## WHAT THE EXERCISE ASKS:
Copy each of the following lines verbatim, from the first to the last.

* * *

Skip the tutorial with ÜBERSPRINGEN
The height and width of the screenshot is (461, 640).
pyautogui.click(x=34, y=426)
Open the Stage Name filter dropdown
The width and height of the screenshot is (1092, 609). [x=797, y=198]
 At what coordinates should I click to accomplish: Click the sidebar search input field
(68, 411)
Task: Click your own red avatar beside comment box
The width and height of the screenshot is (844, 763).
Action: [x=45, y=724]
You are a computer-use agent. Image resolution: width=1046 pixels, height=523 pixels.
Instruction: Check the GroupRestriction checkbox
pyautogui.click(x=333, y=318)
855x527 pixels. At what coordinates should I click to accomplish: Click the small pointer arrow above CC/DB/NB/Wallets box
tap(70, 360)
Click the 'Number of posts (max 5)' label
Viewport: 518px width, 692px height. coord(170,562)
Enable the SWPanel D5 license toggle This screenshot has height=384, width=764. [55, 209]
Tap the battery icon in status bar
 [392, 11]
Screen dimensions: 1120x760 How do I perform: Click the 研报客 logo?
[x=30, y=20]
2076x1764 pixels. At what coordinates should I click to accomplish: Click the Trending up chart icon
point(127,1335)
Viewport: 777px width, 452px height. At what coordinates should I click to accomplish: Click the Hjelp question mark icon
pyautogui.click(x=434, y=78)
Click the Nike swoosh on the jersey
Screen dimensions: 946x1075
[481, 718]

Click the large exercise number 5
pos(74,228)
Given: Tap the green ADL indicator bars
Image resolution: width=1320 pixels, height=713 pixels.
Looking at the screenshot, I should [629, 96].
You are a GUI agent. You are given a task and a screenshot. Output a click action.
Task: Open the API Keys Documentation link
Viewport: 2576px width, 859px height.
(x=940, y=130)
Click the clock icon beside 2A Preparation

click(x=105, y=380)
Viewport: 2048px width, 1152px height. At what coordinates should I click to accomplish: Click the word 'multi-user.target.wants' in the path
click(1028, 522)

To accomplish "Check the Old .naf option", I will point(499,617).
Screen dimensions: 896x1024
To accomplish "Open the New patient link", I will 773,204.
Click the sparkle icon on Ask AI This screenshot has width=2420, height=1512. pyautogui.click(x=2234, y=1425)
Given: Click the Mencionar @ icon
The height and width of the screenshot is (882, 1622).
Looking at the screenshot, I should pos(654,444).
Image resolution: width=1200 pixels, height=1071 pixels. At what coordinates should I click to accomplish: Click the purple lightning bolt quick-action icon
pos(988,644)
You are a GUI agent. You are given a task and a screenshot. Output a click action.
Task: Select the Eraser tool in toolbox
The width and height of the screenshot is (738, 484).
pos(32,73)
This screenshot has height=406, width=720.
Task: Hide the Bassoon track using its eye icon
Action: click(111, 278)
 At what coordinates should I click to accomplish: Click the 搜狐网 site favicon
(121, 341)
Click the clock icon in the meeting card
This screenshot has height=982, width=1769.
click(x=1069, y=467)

* * *

## SOLUTION FOR THIS EXERCISE:
Skip the tutorial with ÜBERSPRINGEN
The height and width of the screenshot is (461, 640).
pyautogui.click(x=34, y=426)
Open the Stage Name filter dropdown
The width and height of the screenshot is (1092, 609). [x=797, y=198]
 At what coordinates should I click to accomplish: Click the sidebar search input field
(68, 411)
Task: Click your own red avatar beside comment box
The width and height of the screenshot is (844, 763).
Action: [x=45, y=724]
You are a computer-use agent. Image resolution: width=1046 pixels, height=523 pixels.
Instruction: Check the GroupRestriction checkbox
pyautogui.click(x=333, y=318)
855x527 pixels. At what coordinates should I click to accomplish: Click the small pointer arrow above CC/DB/NB/Wallets box
tap(70, 360)
Click the 'Number of posts (max 5)' label
Viewport: 518px width, 692px height. coord(170,562)
Enable the SWPanel D5 license toggle This screenshot has height=384, width=764. [55, 209]
Tap the battery icon in status bar
 [392, 11]
Screen dimensions: 1120x760 How do I perform: Click the 研报客 logo?
[x=30, y=20]
2076x1764 pixels. At what coordinates should I click to accomplish: Click the Trending up chart icon
point(127,1335)
Viewport: 777px width, 452px height. At what coordinates should I click to accomplish: Click the Hjelp question mark icon
pyautogui.click(x=434, y=78)
Click the Nike swoosh on the jersey
Screen dimensions: 946x1075
[481, 718]

Click the large exercise number 5
pos(74,228)
Given: Tap the green ADL indicator bars
Image resolution: width=1320 pixels, height=713 pixels.
Looking at the screenshot, I should [629, 96].
You are a GUI agent. You are given a task and a screenshot. Output a click action.
Task: Open the API Keys Documentation link
Viewport: 2576px width, 859px height.
(x=940, y=130)
Click the clock icon beside 2A Preparation

click(x=105, y=380)
Viewport: 2048px width, 1152px height. At what coordinates should I click to accomplish: Click the word 'multi-user.target.wants' in the path
click(1028, 522)

To accomplish "Check the Old .naf option", I will point(499,617).
Screen dimensions: 896x1024
To accomplish "Open the New patient link", I will 773,204.
Click the sparkle icon on Ask AI This screenshot has width=2420, height=1512. pyautogui.click(x=2234, y=1425)
Given: Click the Mencionar @ icon
The height and width of the screenshot is (882, 1622).
Looking at the screenshot, I should pos(654,444).
Image resolution: width=1200 pixels, height=1071 pixels. At what coordinates should I click to accomplish: Click the purple lightning bolt quick-action icon
pos(988,644)
You are a GUI agent. You are given a task and a screenshot. Output a click action.
Task: Select the Eraser tool in toolbox
The width and height of the screenshot is (738, 484).
pos(32,73)
This screenshot has height=406, width=720.
Task: Hide the Bassoon track using its eye icon
Action: click(111, 278)
 At what coordinates should I click to accomplish: Click the 搜狐网 site favicon
(121, 341)
Click the clock icon in the meeting card
This screenshot has height=982, width=1769.
click(x=1069, y=467)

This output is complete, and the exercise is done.